[Entries on where items appear]

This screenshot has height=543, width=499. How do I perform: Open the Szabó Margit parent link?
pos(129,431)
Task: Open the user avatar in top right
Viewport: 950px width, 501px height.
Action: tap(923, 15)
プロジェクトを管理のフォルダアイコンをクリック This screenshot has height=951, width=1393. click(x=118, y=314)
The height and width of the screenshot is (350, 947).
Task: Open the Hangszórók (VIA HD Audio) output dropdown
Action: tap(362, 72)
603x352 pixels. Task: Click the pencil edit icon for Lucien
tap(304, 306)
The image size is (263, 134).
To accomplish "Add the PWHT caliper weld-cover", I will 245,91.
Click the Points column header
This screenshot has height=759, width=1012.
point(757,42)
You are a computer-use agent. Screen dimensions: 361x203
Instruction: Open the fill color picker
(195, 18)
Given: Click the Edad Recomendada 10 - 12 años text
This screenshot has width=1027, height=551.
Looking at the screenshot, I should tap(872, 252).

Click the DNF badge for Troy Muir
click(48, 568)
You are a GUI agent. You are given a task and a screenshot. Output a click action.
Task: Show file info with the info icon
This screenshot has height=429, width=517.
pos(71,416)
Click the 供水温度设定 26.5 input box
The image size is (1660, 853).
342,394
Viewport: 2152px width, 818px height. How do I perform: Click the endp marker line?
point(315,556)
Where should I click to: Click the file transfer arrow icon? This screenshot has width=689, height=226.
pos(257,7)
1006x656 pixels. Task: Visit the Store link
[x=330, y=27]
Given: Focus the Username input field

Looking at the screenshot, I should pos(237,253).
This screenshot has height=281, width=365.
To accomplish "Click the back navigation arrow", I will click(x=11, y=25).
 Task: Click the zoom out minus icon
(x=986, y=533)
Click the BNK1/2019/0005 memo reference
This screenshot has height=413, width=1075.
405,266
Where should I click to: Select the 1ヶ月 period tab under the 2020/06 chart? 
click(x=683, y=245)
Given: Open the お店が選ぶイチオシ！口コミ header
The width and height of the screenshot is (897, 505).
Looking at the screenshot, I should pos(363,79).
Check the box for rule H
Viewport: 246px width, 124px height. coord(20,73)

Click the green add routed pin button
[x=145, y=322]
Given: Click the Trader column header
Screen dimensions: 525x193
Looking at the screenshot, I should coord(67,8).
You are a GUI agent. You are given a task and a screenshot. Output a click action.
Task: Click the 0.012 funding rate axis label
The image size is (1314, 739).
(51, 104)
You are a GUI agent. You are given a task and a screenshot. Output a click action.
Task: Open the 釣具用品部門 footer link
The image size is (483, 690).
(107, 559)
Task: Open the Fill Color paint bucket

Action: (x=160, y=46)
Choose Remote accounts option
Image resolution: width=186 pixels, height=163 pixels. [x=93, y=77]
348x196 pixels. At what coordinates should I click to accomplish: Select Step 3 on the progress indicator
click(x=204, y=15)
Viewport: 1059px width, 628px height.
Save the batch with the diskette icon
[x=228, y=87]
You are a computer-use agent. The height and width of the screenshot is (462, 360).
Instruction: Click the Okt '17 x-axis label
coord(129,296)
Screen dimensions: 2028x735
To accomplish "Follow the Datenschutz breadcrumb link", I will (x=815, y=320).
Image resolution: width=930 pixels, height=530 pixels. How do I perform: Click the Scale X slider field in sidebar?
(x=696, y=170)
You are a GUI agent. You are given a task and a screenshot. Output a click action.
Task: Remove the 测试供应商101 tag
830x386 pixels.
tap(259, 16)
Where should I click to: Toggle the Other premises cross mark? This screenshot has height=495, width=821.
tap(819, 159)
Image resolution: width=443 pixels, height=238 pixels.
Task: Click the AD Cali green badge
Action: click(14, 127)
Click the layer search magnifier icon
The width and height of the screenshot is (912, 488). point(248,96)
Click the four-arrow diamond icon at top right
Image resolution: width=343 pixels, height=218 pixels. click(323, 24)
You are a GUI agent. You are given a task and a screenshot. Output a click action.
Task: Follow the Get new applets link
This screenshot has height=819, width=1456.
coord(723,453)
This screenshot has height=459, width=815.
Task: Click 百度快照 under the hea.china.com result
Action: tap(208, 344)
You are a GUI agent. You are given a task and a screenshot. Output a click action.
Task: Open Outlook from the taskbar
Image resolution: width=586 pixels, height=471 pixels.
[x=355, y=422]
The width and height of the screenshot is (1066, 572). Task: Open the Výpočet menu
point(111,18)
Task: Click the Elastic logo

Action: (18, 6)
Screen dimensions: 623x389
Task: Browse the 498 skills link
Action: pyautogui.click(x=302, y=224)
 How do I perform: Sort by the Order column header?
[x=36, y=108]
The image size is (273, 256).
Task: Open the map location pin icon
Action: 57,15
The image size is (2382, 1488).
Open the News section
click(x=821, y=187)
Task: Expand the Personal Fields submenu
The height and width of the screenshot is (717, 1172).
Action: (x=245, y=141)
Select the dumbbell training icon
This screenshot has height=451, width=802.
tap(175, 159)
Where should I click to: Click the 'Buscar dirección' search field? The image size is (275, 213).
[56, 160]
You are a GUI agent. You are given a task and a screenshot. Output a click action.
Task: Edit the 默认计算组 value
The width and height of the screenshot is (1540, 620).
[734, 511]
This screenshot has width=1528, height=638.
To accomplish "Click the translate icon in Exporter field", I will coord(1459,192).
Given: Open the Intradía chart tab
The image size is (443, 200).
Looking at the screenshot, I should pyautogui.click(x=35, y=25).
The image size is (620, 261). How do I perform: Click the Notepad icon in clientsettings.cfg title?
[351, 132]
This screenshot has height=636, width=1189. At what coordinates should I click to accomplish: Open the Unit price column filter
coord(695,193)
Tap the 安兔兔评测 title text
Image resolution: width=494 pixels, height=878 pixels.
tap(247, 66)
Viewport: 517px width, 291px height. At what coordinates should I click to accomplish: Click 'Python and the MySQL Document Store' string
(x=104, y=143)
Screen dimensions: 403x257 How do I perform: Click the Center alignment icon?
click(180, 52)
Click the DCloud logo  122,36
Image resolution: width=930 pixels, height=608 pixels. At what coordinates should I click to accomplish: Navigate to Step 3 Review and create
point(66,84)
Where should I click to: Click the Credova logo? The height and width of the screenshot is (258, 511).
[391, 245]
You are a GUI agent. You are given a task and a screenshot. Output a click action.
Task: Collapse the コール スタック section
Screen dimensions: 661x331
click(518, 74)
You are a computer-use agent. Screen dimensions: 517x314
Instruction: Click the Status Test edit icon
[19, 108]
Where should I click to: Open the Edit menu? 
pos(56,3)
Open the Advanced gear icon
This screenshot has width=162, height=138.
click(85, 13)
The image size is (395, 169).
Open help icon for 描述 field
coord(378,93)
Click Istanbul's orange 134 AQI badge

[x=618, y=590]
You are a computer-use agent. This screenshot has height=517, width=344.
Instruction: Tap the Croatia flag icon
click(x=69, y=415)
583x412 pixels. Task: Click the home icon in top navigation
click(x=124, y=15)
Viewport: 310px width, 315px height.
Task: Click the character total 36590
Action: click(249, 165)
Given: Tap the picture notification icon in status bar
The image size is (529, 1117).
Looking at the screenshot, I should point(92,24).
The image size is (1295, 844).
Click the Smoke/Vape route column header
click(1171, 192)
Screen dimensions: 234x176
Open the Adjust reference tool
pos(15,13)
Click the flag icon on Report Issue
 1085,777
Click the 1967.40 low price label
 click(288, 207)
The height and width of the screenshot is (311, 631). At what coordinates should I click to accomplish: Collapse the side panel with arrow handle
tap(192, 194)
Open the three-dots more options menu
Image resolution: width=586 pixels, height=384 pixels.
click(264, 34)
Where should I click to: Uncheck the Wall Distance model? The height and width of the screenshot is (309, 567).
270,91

▸ Exercise task
Turn every row above into a numbered list, leaving out the blank lines.

▸ Solution to the problem
1. This screenshot has height=543, width=499. How do I perform: Open the Szabó Margit parent link?
2. pos(129,431)
3. Task: Open the user avatar in top right
4. Viewport: 950px width, 501px height.
5. Action: tap(923, 15)
6. プロジェクトを管理のフォルダアイコンをクリック This screenshot has height=951, width=1393. click(x=118, y=314)
7. The height and width of the screenshot is (350, 947).
8. Task: Open the Hangszórók (VIA HD Audio) output dropdown
9. Action: tap(362, 72)
10. 603x352 pixels. Task: Click the pencil edit icon for Lucien
11. tap(304, 306)
12. The image size is (263, 134).
13. To accomplish "Add the PWHT caliper weld-cover", I will 245,91.
14. Click the Points column header
15. This screenshot has height=759, width=1012.
16. point(757,42)
17. You are a computer-use agent. Screen dimensions: 361x203
18. Instruction: Open the fill color picker
19. (195, 18)
20. Given: Click the Edad Recomendada 10 - 12 años text
21. This screenshot has width=1027, height=551.
22. Looking at the screenshot, I should tap(872, 252).
23. Click the DNF badge for Troy Muir
24. click(48, 568)
25. You are a GUI agent. You are given a task and a screenshot. Output a click action.
26. Task: Show file info with the info icon
27. This screenshot has height=429, width=517.
28. pos(71,416)
29. Click the 供水温度设定 26.5 input box
30. The image size is (1660, 853).
31. 342,394
32. Viewport: 2152px width, 818px height. How do I perform: Click the endp marker line?
33. point(315,556)
34. Where should I click to: Click the file transfer arrow icon? This screenshot has width=689, height=226.
35. pos(257,7)
36. 1006x656 pixels. Task: Visit the Store link
37. [x=330, y=27]
38. Given: Focus the Username input field
39. Looking at the screenshot, I should pos(237,253).
40. This screenshot has height=281, width=365.
41. To accomplish "Click the back navigation arrow", I will click(x=11, y=25).
42.  Task: Click the zoom out minus icon
43. (x=986, y=533)
44. Click the BNK1/2019/0005 memo reference
45. This screenshot has height=413, width=1075.
46. 405,266
47. Where should I click to: Select the 1ヶ月 period tab under the 2020/06 chart? 
48. click(x=683, y=245)
49. Given: Open the お店が選ぶイチオシ！口コミ header
50. The width and height of the screenshot is (897, 505).
51. Looking at the screenshot, I should pos(363,79).
52. Check the box for rule H
53. Viewport: 246px width, 124px height. coord(20,73)
54. Click the green add routed pin button
55. [x=145, y=322]
56. Given: Click the Trader column header
57. Screen dimensions: 525x193
58. Looking at the screenshot, I should coord(67,8).
59. You are a GUI agent. You are given a task and a screenshot. Output a click action.
60. Task: Click the 0.012 funding rate axis label
61. The image size is (1314, 739).
62. (51, 104)
63. You are a GUI agent. You are given a task and a screenshot. Output a click action.
64. Task: Open the 釣具用品部門 footer link
65. The image size is (483, 690).
66. (107, 559)
67. Task: Open the Fill Color paint bucket
68. Action: (x=160, y=46)
69. Choose Remote accounts option
70. Image resolution: width=186 pixels, height=163 pixels. [x=93, y=77]
71. 348x196 pixels. At what coordinates should I click to accomplish: Select Step 3 on the progress indicator
72. click(x=204, y=15)
73. Viewport: 1059px width, 628px height.
74. Save the batch with the diskette icon
75. [x=228, y=87]
76. You are a computer-use agent. The height and width of the screenshot is (462, 360).
77. Instruction: Click the Okt '17 x-axis label
78. coord(129,296)
79. Screen dimensions: 2028x735
80. To accomplish "Follow the Datenschutz breadcrumb link", I will (x=815, y=320).
81. Image resolution: width=930 pixels, height=530 pixels. How do I perform: Click the Scale X slider field in sidebar?
82. (x=696, y=170)
83. You are a GUI agent. You are given a task and a screenshot. Output a click action.
84. Task: Remove the 测试供应商101 tag
85. 830x386 pixels.
86. tap(259, 16)
87. Where should I click to: Toggle the Other premises cross mark? This screenshot has height=495, width=821.
88. tap(819, 159)
89. Image resolution: width=443 pixels, height=238 pixels.
90. Task: Click the AD Cali green badge
91. Action: click(14, 127)
92. Click the layer search magnifier icon
93. The width and height of the screenshot is (912, 488). point(248,96)
94. Click the four-arrow diamond icon at top right
95. Image resolution: width=343 pixels, height=218 pixels. click(323, 24)
96. You are a GUI agent. You are given a task and a screenshot. Output a click action.
97. Task: Follow the Get new applets link
98. This screenshot has height=819, width=1456.
99. coord(723,453)
100. This screenshot has height=459, width=815.
101. Task: Click 百度快照 under the hea.china.com result
102. Action: tap(208, 344)
103. You are a GUI agent. You are given a task and a screenshot. Output a click action.
104. Task: Open Outlook from the taskbar
105. Image resolution: width=586 pixels, height=471 pixels.
106. [x=355, y=422]
107. The width and height of the screenshot is (1066, 572). Task: Open the Výpočet menu
108. point(111,18)
109. Task: Click the Elastic logo
110. Action: (18, 6)
111. Screen dimensions: 623x389
112. Task: Browse the 498 skills link
113. Action: pyautogui.click(x=302, y=224)
114.  How do I perform: Sort by the Order column header?
115. [x=36, y=108]
116. The image size is (273, 256).
117. Task: Open the map location pin icon
118. Action: 57,15
119. The image size is (2382, 1488).
120. Open the News section
121. click(x=821, y=187)
122. Task: Expand the Personal Fields submenu
123. The height and width of the screenshot is (717, 1172).
124. Action: (x=245, y=141)
125. Select the dumbbell training icon
126. This screenshot has height=451, width=802.
127. tap(175, 159)
128. Where should I click to: Click the 'Buscar dirección' search field? The image size is (275, 213).
129. [56, 160]
130. You are a GUI agent. You are given a task and a screenshot. Output a click action.
131. Task: Edit the 默认计算组 value
132. The width and height of the screenshot is (1540, 620).
133. [734, 511]
134. This screenshot has width=1528, height=638.
135. To accomplish "Click the translate icon in Exporter field", I will coord(1459,192).
136. Given: Open the Intradía chart tab
137. The image size is (443, 200).
138. Looking at the screenshot, I should pyautogui.click(x=35, y=25).
139. The image size is (620, 261). How do I perform: Click the Notepad icon in clientsettings.cfg title?
140. [351, 132]
141. This screenshot has height=636, width=1189. At what coordinates should I click to accomplish: Open the Unit price column filter
142. coord(695,193)
143. Tap the 安兔兔评测 title text
144. Image resolution: width=494 pixels, height=878 pixels.
145. tap(247, 66)
146. Viewport: 517px width, 291px height. At what coordinates should I click to accomplish: Click 'Python and the MySQL Document Store' string
147. (x=104, y=143)
148. Screen dimensions: 403x257 How do I perform: Click the Center alignment icon?
149. click(180, 52)
150. Click the DCloud logo  122,36
151. Image resolution: width=930 pixels, height=608 pixels. At what coordinates should I click to accomplish: Navigate to Step 3 Review and create
152. point(66,84)
153. Where should I click to: Click the Credova logo? The height and width of the screenshot is (258, 511).
154. [391, 245]
155. You are a GUI agent. You are given a task and a screenshot. Output a click action.
156. Task: Collapse the コール スタック section
157. Screen dimensions: 661x331
158. click(518, 74)
159. You are a computer-use agent. Screen dimensions: 517x314
160. Instruction: Click the Status Test edit icon
161. [19, 108]
162. Where should I click to: Open the Edit menu? 
163. pos(56,3)
164. Open the Advanced gear icon
165. This screenshot has width=162, height=138.
166. click(85, 13)
167. The image size is (395, 169).
168. Open help icon for 描述 field
169. coord(378,93)
170. Click Istanbul's orange 134 AQI badge
171. [x=618, y=590]
172. You are a computer-use agent. This screenshot has height=517, width=344.
173. Instruction: Tap the Croatia flag icon
174. click(x=69, y=415)
175. 583x412 pixels. Task: Click the home icon in top navigation
176. click(x=124, y=15)
177. Viewport: 310px width, 315px height.
178. Task: Click the character total 36590
179. Action: click(249, 165)
180. Given: Tap the picture notification icon in status bar
181. The image size is (529, 1117).
182. Looking at the screenshot, I should point(92,24).
183. The image size is (1295, 844).
184. Click the Smoke/Vape route column header
185. click(1171, 192)
186. Screen dimensions: 234x176
187. Open the Adjust reference tool
188. pos(15,13)
189. Click the flag icon on Report Issue
190.  1085,777
191. Click the 1967.40 low price label
192.  click(288, 207)
193. The height and width of the screenshot is (311, 631). At what coordinates should I click to accomplish: Collapse the side panel with arrow handle
194. tap(192, 194)
195. Open the three-dots more options menu
196. Image resolution: width=586 pixels, height=384 pixels.
197. click(264, 34)
198. Where should I click to: Uncheck the Wall Distance model? The height and width of the screenshot is (309, 567).
199. 270,91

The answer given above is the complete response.